An all-new air/water-cooled engine--only the second major update to BMW's iconic Boxer since the four-valve "Oilhead" defined the modern era in 1993--substitutes a glycol/water mixture for cooling oil. Better heat dissipation improves performance while reducing noise and emissions, BMW says. Bigger changes come to the transmission: The six-speed gearbox is now integrated into the engine housing for the first time, and the dry, single-plate clutch has been replaced with a wet, multi-plate slipper unit now located at the front of the engine for easier service access.
Ride-by-wire throttle control is used for the frst time, enabling new electronic options including cruise control, switchable ride modes, and semi-active, dynamic suspension damping, in addition to standard Integrated ABS, Electronic Suspension Adjustment (ESA), and Automatic Stability Control (ASC). The optional ride-mode selector allows switching between five ride modes--Rain, Road, Dynamic, Enduro, and Enduro Pro--that alter throttle response as well as ABS, ASC, and ESA parameters to suit different riding conditions.
Changes don't stop there. The steel trellis frame with Telelever front suspension has been stiffened for increased stability and improved steering precision. An EVO Paralever rear suspension utilizes a longer swingarm for improved traction offroad, and the shaft fnal drive has been relocated to the left side. The bodywork has been completely redesigned too, with a toothier "beak" below signature asymmetric headlights, stylized shrouds to conceal the new, side-mounted radiators, and a larger, manually adjustable windscreen. The look is all new and undeniably all-GS, up-to-date but still clearly connected to the model's storied past.

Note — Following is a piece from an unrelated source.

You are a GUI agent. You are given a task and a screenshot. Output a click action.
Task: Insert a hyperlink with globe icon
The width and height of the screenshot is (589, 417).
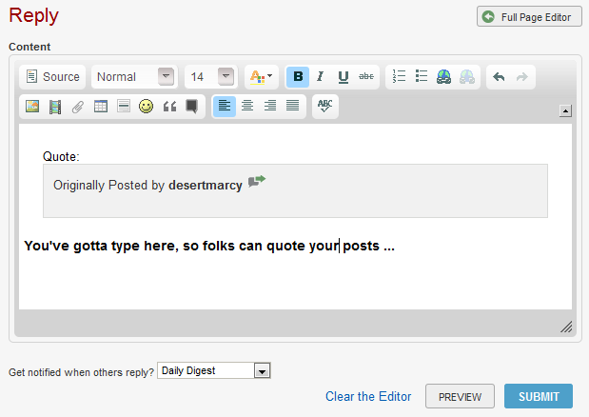pyautogui.click(x=444, y=77)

Capacity of the new air/water-cooled Boxer remains unchanged at 1170cc. The cylinder heads have been rotated 90 degrees, relocating the intake above the cylinder chamber and the exhaust below, for more efficient combustion flow. Claimed horsepower increases 15 percent to 125 bhp.
The GS braking system gets a major upgrade in the form of radial-mounted Brembo calipers. integrated ABS (the front lever also engages the rear brake) is standard equipment, with new settings for improved off-road performance in Enduro mode. wheels are 17-inch rear/19-inch front, cast or spoked.
New instrumentation combines an analog speedo and tach with a digital display to present trip computer and ride-mode selector data. a multifunction wheel on the left handgrip, adapted from the K1600, lets riders quickly navigate different function screens. The windscreen is manually adjustable using the knob at the lower right.
Did you Know?
GS is an abbreviation for Gelande/Strasse, which loosely translates to off-road/road or, more specifically, terrain/street.